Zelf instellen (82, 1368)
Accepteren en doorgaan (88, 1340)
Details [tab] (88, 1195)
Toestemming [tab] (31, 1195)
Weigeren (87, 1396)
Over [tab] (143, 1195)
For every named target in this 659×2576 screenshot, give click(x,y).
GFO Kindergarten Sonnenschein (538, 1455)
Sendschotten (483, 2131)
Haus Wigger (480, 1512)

· · · · · · ·

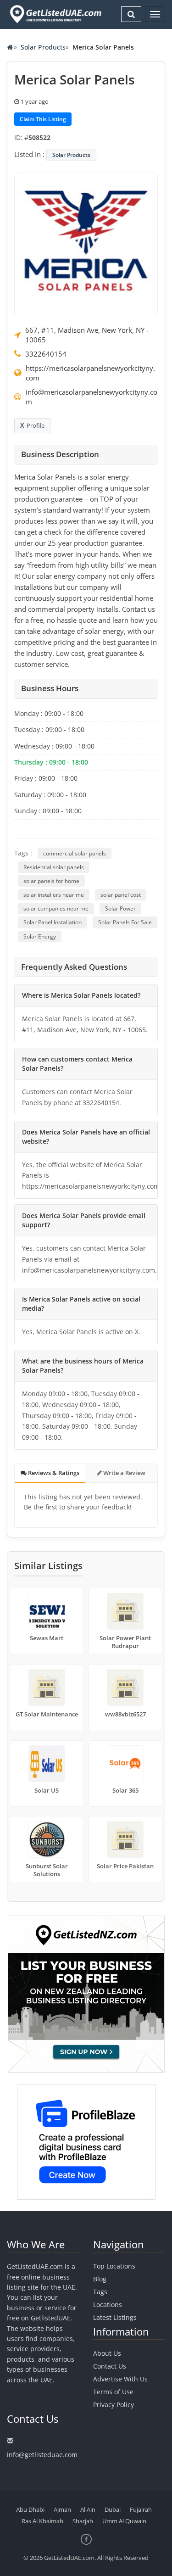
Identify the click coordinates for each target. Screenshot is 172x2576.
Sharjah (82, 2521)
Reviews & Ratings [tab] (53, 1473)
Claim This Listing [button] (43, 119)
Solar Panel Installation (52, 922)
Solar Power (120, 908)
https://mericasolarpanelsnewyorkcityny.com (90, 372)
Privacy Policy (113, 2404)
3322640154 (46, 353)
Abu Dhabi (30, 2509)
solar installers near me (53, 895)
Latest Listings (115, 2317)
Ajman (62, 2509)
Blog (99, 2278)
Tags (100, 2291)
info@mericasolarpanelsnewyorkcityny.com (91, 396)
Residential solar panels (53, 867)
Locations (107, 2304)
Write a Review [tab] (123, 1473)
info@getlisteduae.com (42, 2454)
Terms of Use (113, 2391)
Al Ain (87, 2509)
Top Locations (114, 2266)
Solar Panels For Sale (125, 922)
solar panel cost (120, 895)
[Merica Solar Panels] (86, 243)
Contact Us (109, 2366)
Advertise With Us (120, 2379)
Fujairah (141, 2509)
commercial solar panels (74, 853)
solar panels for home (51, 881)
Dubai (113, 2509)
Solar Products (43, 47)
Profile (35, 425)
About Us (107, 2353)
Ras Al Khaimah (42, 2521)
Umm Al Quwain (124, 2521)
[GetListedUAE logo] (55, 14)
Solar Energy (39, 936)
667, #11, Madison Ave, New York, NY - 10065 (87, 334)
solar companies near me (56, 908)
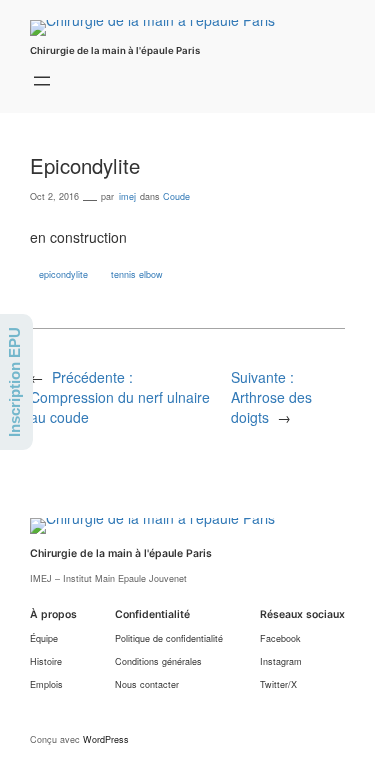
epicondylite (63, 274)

· · · · · · ·

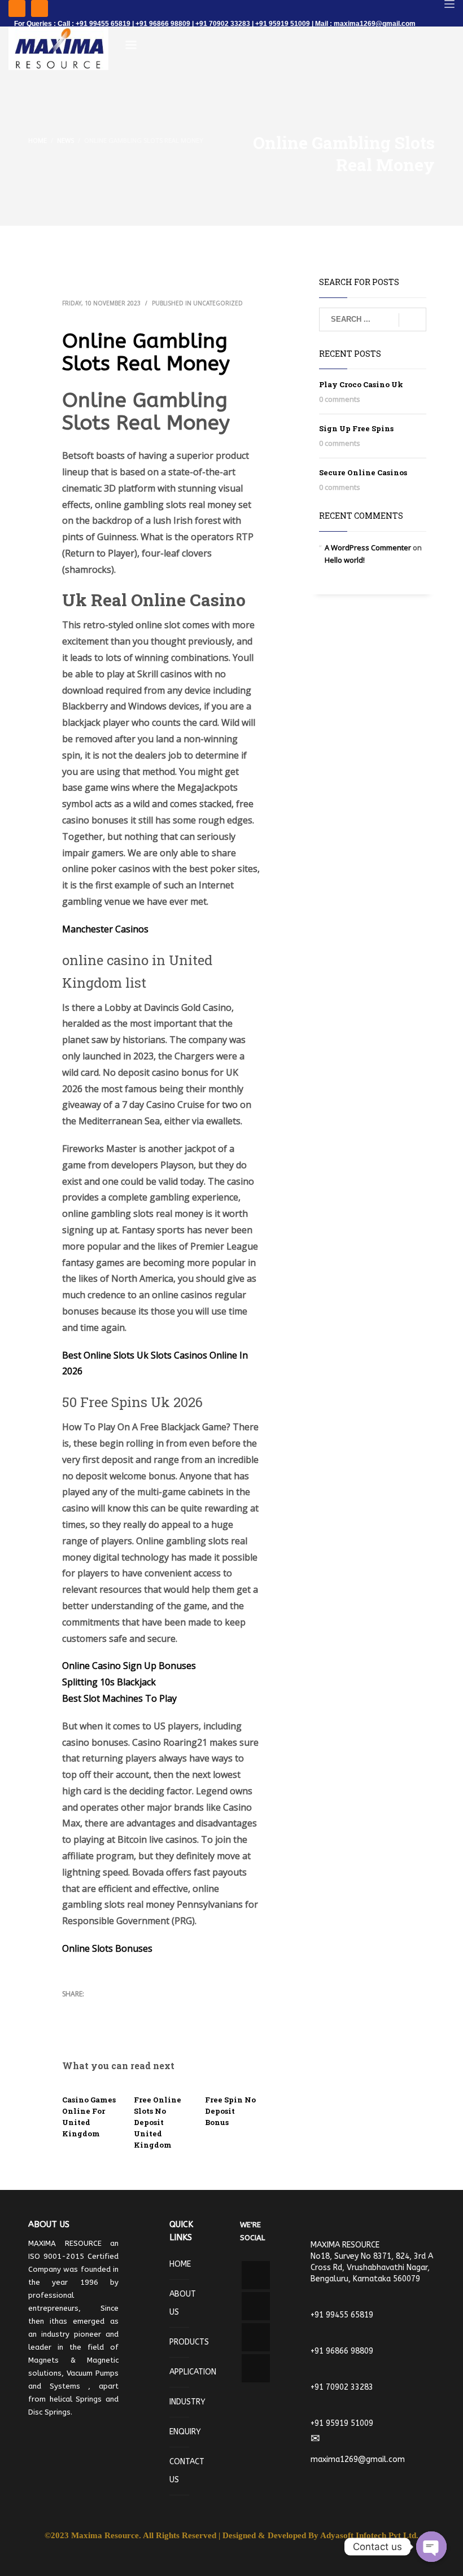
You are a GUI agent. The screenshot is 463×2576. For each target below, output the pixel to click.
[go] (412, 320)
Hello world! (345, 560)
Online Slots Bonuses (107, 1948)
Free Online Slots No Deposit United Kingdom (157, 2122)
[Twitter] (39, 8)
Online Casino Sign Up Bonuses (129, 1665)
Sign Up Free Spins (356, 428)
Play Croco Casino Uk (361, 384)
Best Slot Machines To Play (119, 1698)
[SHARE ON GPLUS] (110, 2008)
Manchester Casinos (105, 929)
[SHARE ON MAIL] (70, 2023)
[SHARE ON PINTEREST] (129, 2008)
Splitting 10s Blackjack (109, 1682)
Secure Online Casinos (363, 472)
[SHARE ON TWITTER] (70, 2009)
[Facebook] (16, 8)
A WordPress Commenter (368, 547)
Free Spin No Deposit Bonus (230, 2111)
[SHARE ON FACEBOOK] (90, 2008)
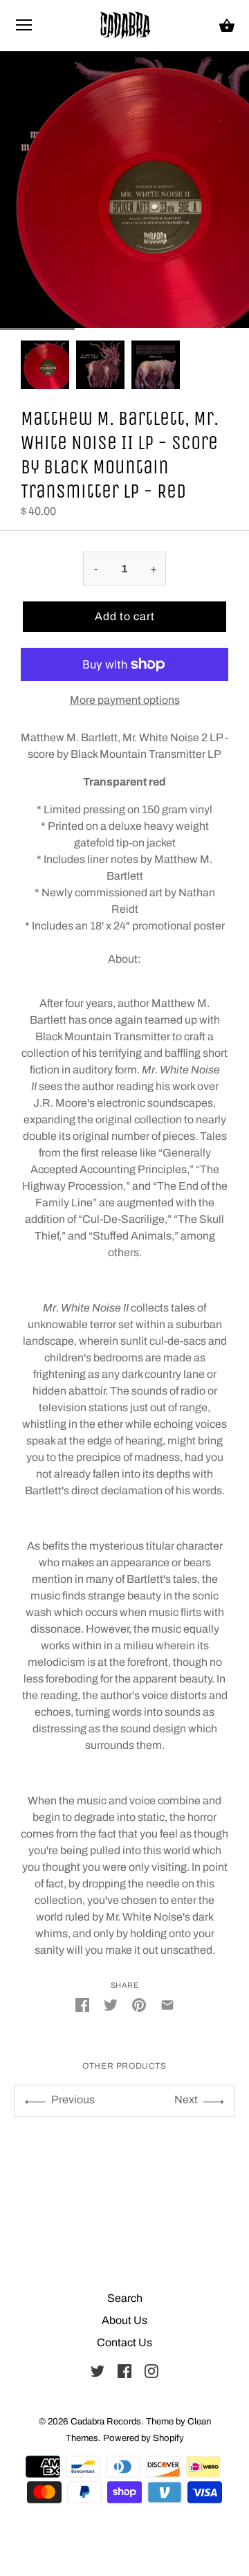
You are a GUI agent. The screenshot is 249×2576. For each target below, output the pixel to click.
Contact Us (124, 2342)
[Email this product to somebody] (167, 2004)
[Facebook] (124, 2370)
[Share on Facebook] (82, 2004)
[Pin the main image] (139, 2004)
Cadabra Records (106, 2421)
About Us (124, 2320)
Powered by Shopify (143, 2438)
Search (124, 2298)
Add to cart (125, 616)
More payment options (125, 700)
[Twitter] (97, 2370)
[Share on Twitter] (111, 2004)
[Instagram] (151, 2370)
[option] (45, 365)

· · · · · · ·

_Work to be completed_: In the listing above, find the line with "Write a Review [tab] (123, 1473)" and the line with "Contact Us (109, 2366)"; set down exactly those two lines and every line between them, nothing more.

_Solution for this exercise_:
Write a Review [tab] (123, 1473)
info@getlisteduae.com (42, 2454)
Terms of Use (113, 2391)
Al Ain (87, 2509)
Top Locations (114, 2266)
Solar Panels For Sale (125, 922)
solar panel cost (120, 895)
[Merica Solar Panels] (86, 243)
Contact Us (109, 2366)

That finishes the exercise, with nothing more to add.